First, I finally had a proper look at your code, I think you may have a bunch of implicit slow behavior going on. Primitive choice matters a lot GPU because of the massive difference in performance, particularly between i32, f32,and f64 (yes, all three have completely different performance characteristics that vary wildly platform to platform, Ada as 1/2 the i32 as f32, and either 1/32 or 1/64 I believe f64 as f32). I think you might have a bunch of f64 math by accident here, but it's hard to tell, since rust doesn't really give a let x= 1.0 literal instantiation a type until after it's been used, and I'm not sure how Rust-GPU handles this.

For example, this:

Vec3::new(0.2, 0.7, 0.9)

Seems fine, but this:

let mut t = 0.0;

might not be fine and could result in t being a double (at least for Rust GPUs code-gen), which on Nvidia at least, would result in 1/32 the performance for basic float math compared to float 32 depending on if you used a consumer graphics GPU or a server grade GPU. I would probably consider this a bug in Rust GPU if it didn't handle this properly.

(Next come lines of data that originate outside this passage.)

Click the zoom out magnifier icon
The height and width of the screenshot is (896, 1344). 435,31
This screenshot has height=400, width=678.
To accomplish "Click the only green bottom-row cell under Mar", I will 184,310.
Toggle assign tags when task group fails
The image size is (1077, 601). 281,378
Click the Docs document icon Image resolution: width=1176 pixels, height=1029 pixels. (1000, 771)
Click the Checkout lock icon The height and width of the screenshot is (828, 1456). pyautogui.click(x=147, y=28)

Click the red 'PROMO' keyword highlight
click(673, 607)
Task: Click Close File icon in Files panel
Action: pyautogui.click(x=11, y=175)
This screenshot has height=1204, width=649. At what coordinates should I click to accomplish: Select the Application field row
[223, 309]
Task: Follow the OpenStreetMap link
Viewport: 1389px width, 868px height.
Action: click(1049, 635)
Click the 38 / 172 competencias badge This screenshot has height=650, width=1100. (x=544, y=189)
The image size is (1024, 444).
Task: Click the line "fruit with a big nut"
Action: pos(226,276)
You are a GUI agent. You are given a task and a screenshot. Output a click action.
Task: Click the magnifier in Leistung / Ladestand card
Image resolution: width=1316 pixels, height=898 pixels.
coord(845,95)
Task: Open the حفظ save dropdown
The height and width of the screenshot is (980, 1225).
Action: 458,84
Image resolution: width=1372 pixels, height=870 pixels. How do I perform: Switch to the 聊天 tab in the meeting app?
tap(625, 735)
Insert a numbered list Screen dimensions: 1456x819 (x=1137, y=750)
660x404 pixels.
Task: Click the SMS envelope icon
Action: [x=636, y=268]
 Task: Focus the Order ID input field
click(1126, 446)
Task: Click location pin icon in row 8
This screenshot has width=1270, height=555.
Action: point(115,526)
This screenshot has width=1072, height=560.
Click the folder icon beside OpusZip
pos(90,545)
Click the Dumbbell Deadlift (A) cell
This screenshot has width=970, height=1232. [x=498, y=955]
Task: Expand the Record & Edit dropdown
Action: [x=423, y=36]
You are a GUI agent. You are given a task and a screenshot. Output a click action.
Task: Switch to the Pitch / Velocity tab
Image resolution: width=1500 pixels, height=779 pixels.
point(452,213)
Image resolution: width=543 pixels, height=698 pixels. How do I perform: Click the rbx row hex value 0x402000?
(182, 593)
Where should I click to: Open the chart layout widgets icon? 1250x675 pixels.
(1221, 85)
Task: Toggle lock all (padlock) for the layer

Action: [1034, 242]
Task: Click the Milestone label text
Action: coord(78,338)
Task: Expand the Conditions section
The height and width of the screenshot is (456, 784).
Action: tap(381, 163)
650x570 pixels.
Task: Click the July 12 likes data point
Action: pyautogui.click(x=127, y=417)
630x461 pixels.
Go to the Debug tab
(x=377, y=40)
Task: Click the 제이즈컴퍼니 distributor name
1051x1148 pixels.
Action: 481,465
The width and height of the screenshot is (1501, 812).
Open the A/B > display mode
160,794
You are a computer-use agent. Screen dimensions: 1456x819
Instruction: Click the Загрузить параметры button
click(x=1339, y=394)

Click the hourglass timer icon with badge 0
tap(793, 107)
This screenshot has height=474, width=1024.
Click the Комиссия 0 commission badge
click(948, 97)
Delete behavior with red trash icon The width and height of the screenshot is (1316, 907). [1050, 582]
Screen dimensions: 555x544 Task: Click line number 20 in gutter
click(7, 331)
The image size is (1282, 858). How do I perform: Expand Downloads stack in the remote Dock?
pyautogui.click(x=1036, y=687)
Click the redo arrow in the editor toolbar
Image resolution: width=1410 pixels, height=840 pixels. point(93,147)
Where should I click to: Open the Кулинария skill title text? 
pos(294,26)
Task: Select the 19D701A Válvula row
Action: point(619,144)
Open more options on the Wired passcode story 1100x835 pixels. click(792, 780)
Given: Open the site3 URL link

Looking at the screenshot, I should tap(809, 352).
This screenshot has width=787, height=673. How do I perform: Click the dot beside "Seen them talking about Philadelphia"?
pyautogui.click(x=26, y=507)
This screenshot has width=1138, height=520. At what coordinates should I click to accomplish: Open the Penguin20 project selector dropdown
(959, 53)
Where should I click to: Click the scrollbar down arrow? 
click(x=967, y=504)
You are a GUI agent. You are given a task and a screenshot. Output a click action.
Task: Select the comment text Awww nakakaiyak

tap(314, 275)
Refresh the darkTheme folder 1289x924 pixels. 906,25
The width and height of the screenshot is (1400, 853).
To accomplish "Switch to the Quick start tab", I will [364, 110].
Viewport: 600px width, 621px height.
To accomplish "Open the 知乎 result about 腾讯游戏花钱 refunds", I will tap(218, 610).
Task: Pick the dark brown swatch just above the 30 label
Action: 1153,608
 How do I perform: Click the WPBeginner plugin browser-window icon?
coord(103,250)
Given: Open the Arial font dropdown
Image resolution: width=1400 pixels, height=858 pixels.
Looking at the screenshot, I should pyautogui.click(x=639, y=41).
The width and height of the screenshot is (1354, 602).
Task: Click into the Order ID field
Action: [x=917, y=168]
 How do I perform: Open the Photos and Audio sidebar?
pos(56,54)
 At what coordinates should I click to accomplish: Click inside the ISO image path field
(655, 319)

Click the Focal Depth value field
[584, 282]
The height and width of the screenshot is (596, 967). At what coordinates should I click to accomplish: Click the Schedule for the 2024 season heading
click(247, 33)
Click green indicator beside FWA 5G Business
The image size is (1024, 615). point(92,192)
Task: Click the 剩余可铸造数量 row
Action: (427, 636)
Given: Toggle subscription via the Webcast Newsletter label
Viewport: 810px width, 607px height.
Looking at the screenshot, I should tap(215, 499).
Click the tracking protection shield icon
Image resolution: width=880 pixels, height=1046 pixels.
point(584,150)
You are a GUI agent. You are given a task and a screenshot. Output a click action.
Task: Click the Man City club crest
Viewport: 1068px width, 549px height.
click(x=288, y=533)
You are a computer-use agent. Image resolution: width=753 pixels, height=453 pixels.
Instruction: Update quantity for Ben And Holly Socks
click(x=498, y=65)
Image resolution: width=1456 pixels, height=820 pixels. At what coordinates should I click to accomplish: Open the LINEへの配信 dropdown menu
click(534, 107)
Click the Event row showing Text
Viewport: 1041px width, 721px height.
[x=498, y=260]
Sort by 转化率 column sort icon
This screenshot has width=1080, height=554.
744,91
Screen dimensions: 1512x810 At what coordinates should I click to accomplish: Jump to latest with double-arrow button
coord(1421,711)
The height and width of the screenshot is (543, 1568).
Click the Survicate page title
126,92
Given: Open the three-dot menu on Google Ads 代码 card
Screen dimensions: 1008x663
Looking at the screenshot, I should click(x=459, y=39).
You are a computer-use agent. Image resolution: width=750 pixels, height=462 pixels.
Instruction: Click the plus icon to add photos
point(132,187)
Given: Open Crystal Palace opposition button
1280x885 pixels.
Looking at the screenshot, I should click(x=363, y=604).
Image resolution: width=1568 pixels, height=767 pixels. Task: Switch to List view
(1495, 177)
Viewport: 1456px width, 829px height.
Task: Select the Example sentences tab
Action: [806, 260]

Next, Have you run the spir-v output through SPIR-V Opt? I don't think Rust GPU does any serious optimization passes though I could be wrong, and by default sharderc and glslang actually do run their generated spir-v through SPIRV opt if I remember correctly. OpenGL works differently if you don't use the SPIR-V extensions, (ie like WebGL) so it's basically implicitly doing a bunch of optimization passes behind the scenes at the driver level, before it's even turned into gpu IR (or, if you're on safari, who knows what's happening).

One way or another, you're going to have to take a look at rust-gpu's generated spirv for the same code as GLSLang/shaderc's if those actually produce faster SPIR-V, and to determine that, you need to isolate, so use spirv from those programs and run it through your current codebase, and benchmark. Luckily that shader doesn't look too complicated, so it should be pretty straight forward to also port it to standalone vulkan GLSL, likely easier than rust-gpu, but that's something you need to do.

#[derive(Clone, Copy)]
struct Time(f32);
LegNeato commented 9 months ago

Awesome, thanks for the pointers! I Hope to look into this more after the holidays.